◆ What you need to do ◆
Find the line containing "Σεισμός (238, 774)" in the records below. Copy exactly that line and each one after it, ending at the line containing "Ναυτική εκπαίδευση [menuitem] (137, 1921)", and nothing more.

◆ Data for analysis ◆
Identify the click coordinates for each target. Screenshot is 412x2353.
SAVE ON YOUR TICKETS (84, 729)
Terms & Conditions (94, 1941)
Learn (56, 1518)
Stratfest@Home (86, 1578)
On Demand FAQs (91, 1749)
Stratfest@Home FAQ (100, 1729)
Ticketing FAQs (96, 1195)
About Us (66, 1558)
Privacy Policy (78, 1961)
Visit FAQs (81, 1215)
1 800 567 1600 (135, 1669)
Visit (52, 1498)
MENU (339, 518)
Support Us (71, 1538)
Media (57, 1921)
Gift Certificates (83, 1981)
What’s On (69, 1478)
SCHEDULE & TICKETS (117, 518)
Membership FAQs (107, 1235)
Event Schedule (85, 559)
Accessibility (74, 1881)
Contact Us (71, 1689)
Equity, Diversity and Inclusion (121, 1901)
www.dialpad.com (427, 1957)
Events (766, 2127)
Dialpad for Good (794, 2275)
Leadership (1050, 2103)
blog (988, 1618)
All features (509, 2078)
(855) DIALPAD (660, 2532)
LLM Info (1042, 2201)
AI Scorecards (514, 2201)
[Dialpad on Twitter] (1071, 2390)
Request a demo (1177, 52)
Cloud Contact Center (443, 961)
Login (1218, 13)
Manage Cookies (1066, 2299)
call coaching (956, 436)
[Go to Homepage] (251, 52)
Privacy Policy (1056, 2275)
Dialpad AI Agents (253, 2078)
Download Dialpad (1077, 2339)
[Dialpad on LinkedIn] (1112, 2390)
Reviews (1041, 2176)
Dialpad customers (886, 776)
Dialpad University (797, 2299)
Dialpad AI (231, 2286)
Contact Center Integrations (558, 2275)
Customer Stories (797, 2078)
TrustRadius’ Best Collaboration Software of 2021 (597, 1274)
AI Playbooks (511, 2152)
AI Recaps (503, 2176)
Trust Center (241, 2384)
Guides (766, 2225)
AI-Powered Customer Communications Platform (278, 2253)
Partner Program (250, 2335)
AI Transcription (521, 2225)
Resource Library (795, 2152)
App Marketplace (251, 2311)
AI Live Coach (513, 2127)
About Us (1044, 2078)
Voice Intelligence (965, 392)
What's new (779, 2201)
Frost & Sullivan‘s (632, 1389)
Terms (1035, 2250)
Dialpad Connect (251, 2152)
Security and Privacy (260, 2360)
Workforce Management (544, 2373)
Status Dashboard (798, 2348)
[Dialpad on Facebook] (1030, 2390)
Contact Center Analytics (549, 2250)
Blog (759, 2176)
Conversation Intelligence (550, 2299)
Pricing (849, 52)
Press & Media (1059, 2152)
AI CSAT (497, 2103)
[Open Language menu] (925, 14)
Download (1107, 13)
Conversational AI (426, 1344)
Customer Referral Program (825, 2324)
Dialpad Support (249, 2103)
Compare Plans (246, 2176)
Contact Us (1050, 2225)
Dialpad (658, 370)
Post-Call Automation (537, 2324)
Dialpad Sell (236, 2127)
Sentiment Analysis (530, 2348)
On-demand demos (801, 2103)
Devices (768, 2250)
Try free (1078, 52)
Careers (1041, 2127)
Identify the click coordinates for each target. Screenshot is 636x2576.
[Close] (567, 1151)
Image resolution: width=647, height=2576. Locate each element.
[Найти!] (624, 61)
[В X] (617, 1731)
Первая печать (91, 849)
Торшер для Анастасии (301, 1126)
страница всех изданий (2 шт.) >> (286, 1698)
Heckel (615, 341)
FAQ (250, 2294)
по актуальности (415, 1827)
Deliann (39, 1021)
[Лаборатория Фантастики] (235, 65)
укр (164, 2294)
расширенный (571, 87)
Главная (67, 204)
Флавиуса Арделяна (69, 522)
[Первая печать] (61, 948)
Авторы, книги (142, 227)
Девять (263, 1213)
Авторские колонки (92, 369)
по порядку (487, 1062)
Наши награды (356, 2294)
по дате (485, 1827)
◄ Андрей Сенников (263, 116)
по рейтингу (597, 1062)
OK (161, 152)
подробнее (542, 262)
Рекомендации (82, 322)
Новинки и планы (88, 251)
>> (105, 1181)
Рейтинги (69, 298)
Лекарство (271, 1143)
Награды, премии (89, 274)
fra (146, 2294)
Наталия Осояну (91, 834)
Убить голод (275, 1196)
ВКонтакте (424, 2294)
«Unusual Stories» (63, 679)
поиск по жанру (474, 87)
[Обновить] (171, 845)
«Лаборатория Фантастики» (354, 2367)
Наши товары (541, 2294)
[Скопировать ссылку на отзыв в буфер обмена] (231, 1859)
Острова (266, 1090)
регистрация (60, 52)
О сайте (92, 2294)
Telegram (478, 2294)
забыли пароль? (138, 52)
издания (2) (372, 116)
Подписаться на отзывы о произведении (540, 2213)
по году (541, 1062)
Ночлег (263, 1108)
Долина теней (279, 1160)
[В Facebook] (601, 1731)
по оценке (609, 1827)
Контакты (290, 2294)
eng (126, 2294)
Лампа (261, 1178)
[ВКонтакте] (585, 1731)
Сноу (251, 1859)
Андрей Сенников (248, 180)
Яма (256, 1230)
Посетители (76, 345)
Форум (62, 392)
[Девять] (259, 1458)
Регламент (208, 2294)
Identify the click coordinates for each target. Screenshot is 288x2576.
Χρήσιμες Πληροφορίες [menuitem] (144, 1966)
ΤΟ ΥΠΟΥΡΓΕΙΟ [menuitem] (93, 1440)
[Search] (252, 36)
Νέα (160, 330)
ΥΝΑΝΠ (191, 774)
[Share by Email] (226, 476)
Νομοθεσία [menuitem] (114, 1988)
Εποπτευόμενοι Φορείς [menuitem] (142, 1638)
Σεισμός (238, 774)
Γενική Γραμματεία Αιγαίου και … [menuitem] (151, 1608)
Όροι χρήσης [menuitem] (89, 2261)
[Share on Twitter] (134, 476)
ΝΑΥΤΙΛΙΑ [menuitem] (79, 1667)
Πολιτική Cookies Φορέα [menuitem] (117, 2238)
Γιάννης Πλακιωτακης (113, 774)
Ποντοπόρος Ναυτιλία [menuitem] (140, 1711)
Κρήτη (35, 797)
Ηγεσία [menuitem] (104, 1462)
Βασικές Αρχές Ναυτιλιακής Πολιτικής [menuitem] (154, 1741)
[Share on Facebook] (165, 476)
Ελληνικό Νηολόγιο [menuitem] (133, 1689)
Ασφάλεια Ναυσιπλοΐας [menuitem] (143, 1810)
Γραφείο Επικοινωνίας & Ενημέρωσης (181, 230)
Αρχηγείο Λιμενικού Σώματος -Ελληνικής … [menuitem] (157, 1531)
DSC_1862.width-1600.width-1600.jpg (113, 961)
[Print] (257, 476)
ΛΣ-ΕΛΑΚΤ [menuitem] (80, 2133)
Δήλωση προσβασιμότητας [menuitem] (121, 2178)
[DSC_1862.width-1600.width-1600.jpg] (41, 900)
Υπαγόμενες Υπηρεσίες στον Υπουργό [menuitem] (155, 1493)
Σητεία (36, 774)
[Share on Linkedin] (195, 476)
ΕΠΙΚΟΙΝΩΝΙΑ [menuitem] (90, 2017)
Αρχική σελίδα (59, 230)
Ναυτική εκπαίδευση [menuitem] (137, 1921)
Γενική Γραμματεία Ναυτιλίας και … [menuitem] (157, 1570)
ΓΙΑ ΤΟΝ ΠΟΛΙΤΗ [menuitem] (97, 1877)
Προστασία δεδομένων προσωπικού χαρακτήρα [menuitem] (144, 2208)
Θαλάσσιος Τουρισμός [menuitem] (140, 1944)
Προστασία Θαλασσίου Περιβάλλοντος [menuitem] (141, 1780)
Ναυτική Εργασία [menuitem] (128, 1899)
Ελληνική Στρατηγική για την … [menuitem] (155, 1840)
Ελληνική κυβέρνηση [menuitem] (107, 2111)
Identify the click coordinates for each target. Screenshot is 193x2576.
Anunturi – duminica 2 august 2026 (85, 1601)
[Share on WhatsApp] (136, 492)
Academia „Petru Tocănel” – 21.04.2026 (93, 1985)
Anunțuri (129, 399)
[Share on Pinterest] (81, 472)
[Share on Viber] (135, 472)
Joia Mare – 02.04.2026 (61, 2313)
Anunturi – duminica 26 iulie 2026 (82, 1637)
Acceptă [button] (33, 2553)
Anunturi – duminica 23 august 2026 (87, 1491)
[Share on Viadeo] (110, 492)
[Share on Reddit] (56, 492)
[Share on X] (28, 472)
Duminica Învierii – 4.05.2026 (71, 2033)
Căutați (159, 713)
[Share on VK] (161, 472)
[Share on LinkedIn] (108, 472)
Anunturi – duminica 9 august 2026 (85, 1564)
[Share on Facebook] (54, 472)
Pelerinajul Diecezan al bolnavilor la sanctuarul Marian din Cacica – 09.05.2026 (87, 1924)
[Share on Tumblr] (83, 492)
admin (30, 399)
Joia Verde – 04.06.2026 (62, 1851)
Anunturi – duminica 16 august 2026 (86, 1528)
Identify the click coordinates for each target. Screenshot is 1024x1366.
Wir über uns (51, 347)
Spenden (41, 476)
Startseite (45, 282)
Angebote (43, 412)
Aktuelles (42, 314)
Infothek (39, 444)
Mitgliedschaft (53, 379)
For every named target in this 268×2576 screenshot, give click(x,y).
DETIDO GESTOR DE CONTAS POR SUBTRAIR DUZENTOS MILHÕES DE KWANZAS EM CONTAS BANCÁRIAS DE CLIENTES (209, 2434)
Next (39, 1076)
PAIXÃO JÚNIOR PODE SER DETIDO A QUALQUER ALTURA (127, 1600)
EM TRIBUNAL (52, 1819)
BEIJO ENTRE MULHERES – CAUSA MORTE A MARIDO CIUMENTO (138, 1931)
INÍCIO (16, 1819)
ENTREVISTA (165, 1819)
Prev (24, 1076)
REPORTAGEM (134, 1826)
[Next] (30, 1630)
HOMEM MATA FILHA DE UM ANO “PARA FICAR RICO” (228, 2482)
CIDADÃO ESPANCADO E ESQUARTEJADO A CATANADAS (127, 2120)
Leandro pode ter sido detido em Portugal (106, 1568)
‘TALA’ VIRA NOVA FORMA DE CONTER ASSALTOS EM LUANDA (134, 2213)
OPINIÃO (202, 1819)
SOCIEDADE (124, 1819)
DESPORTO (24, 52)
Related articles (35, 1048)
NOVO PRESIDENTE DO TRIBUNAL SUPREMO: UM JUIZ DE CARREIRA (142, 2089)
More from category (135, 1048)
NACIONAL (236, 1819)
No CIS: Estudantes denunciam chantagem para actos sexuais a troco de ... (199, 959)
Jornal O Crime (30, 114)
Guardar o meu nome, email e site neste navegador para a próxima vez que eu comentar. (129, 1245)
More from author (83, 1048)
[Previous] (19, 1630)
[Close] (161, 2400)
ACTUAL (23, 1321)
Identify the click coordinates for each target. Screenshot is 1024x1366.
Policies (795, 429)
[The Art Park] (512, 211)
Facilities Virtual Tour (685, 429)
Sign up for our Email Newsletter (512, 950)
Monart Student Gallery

◆ Result of the exercise ◆
Σεισμός (238, 774)
Γενική Γραμματεία Αιγαίου και … [menuitem] (151, 1608)
Όροι χρήσης [menuitem] (89, 2261)
[Share on Twitter] (134, 476)
ΝΑΥΤΙΛΙΑ [menuitem] (79, 1667)
Πολιτική Cookies Φορέα [menuitem] (117, 2238)
Γιάννης Πλακιωτακης (113, 774)
Ποντοπόρος Ναυτιλία [menuitem] (140, 1711)
Κρήτη (35, 797)
Ηγεσία [menuitem] (104, 1462)
Βασικές Αρχές Ναυτιλιακής Πολιτικής [menuitem] (154, 1741)
[Share on Facebook] (165, 476)
Ελληνικό Νηολόγιο [menuitem] (133, 1689)
Ασφάλεια Ναυσιπλοΐας [menuitem] (143, 1810)
Γραφείο Επικοινωνίας & Ενημέρωσης (181, 230)
Αρχηγείο Λιμενικού Σώματος -Ελληνικής … [menuitem] (157, 1531)
DSC_1862.width-1600.width-1600.jpg (113, 961)
[Print] (257, 476)
ΛΣ-ΕΛΑΚΤ [menuitem] (80, 2133)
Δήλωση προσβασιμότητας [menuitem] (121, 2178)
[DSC_1862.width-1600.width-1600.jpg] (41, 900)
Υπαγόμενες Υπηρεσίες στον Υπουργό [menuitem] (155, 1493)
Σητεία (36, 774)
[Share on Linkedin] (195, 476)
ΕΠΙΚΟΙΝΩΝΙΑ [menuitem] (90, 2017)
Αρχική σελίδα (59, 230)
Ναυτική εκπαίδευση [menuitem] (137, 1921)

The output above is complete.